Writing is easy. All you do is stare at a blank sheet of paper until drops of blood form on your forehead. — Gene Fowler
Students, faculty, and the rest of us have experienced staring at a blank page or blank screen with a deadline looming. This “page fright” used to afflict me regularly, and no matter how much I stared, the words didn’t come. Blood drops didn’t form either. Maybe because I gave up too soon? What I did learn, and it can work for anyone, is to unlock my inner author by using free-writing.
Why do we have writer’s block?
I don’t have statistical proof, but my reflecting on my experiences and talking with others tells me writer’s block can stem from any or all of these reasons:
- Not in love with what we “have to” write
- Don’t feel confident of our writing for others
- Fear someone will evaluate our writing, or even us, and label it/us a failure
- Locked into fixed mindset when it comes to writing — “I’m just not talented at writing”
- Overloaded our cognitive machinery with the self-imposed rules of grammar, spelling, and first-pass perfection
I have experienced each of these conditions. I might even add that I was, at times, lazy and distracted by anything not involving writing.
What isn’t free-writing?
If you’ve ever written for a living, you might define free-writing as any piece that doesn’t earn you money, and something which you try to avoid. Writing’s hard enough that not getting paid is just bad business.
Some students may consider free-writing to be writing found on the Web that can be turned in for credit under their own byline. Um, no. If you’re thinking that, remember, it’s called plagiarism, which is just a fancy word for a combination of stealing and lying.
Neither the paid-writing-only nor the plagiarizing approach will develop your thinking skills, get your degree done, nor will it empower you to make amazing discoveries about your own thoughts.
Not sold, yet? What if you could quickly and simply double your writing speed?
How to free-write
It makes no difference to the success of this practice if your paragraphs are amorphous, the thought vague or extravagant, the ideas hazy. Forget that you have any critical faculty at all; realize that no one need ever see what you are writing unless you choose to show it. — Dorothea Brande in her book, Becoming a Writer (1934, p. 73).
A friend of mind, Dan Apple, calls free-writing writing-to-think and teaches it as a skill in his week-long learning-to-learn camps (see for example, Apple et al. 2016, pp. 25–28 ). He begins on the first day telling students, “Start writing. Write as fast as you can, and don’t worry about spelling, grammar, structure, or even correcting mistakes. Simply write at the speed of your thoughts. And time yourself.”
Double your writing speed
Dan finds that students start writing at a rate around three pages in fifteen minutes. By the end of the week, students will have written over 100 pages, and be writing at a rate that is at least double their original writing speed. Some students reach a rate of ten pages per fifteen minutes. This writing improvement surprises the students and builds their confidence. This accomplishment does more than that — they produce a picture of their thoughts that they can then edit into something someone else would want to read.
What to do next
What you do next with your free-writing depends on the purpose of it. If you’re writing to communicate to someone else, then go back through the writing and underline and label the key thoughts. Then build an outline that makes sense an plug the thoughts into it. More polished writing can proceed from there.
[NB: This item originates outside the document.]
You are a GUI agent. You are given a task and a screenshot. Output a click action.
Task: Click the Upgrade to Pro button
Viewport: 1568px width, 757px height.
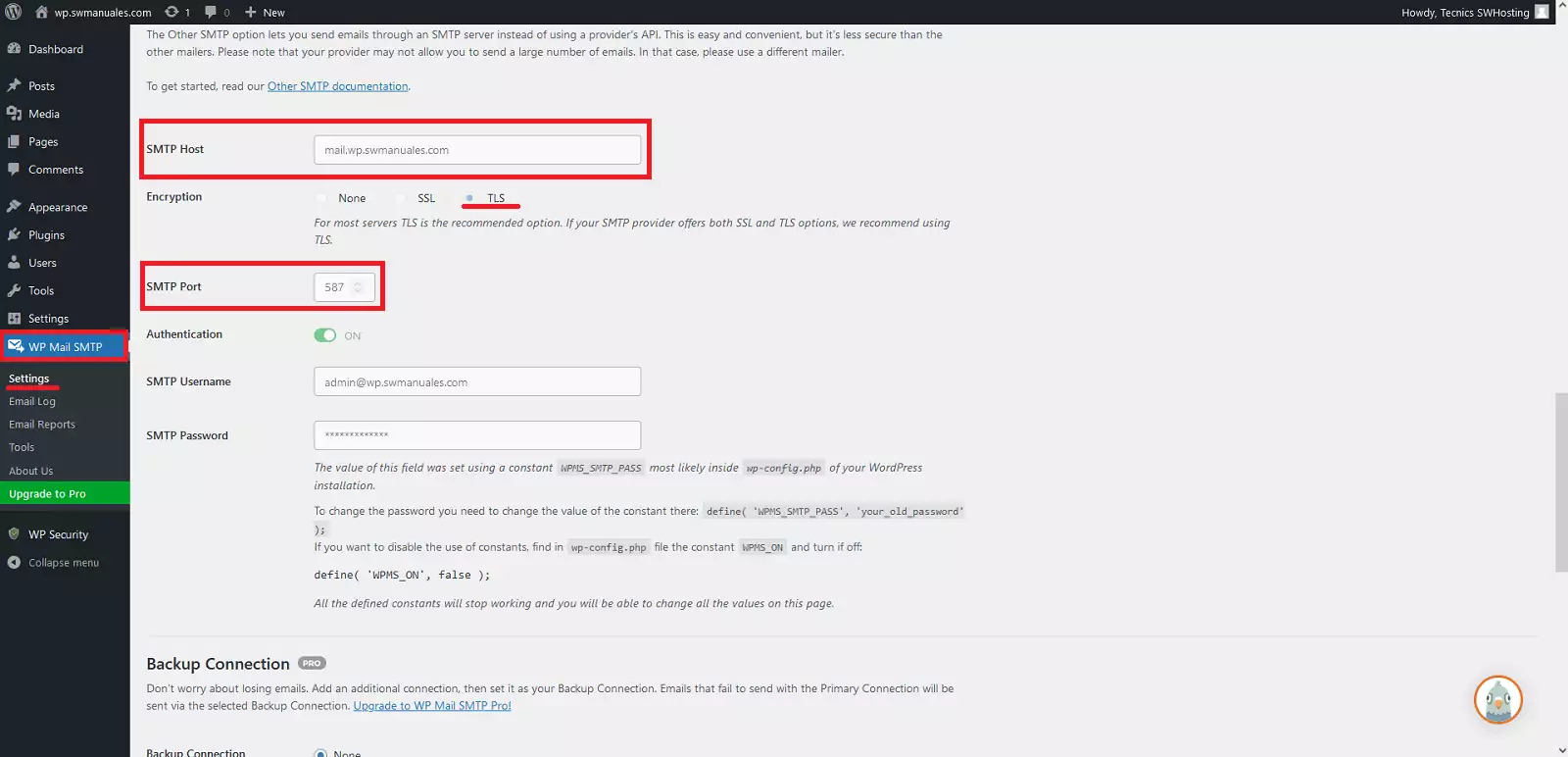click(x=47, y=494)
If, on the other hand, you are writing to discover, you can simply summarize the key discoveries or you may choose to expand on them. It’s up to you. No one needs to see your free writing, and that makes it a safe place to experiment and let your thoughts flow. You only need to guard against your own critic who will try to constrain your writing.
Like any skill, free-writing takes practice to build expertise. Set aside 15 minutes a day to become both more fluent and more informed on your thoughts. Practice self-honesty in your writing so your true voice emerges. The more you free write, the more comfortable it becomes. The quality of thought will noticeably improve, in addition to the volume.
Apple, D. K., Ellis, W., & Hintze, D. (2016). 25 Years of Process Education. International Journal of Process Education, 8(1), 1–154.
Brande, D. (1934). Becoming a Writer. J. P. Tarcher.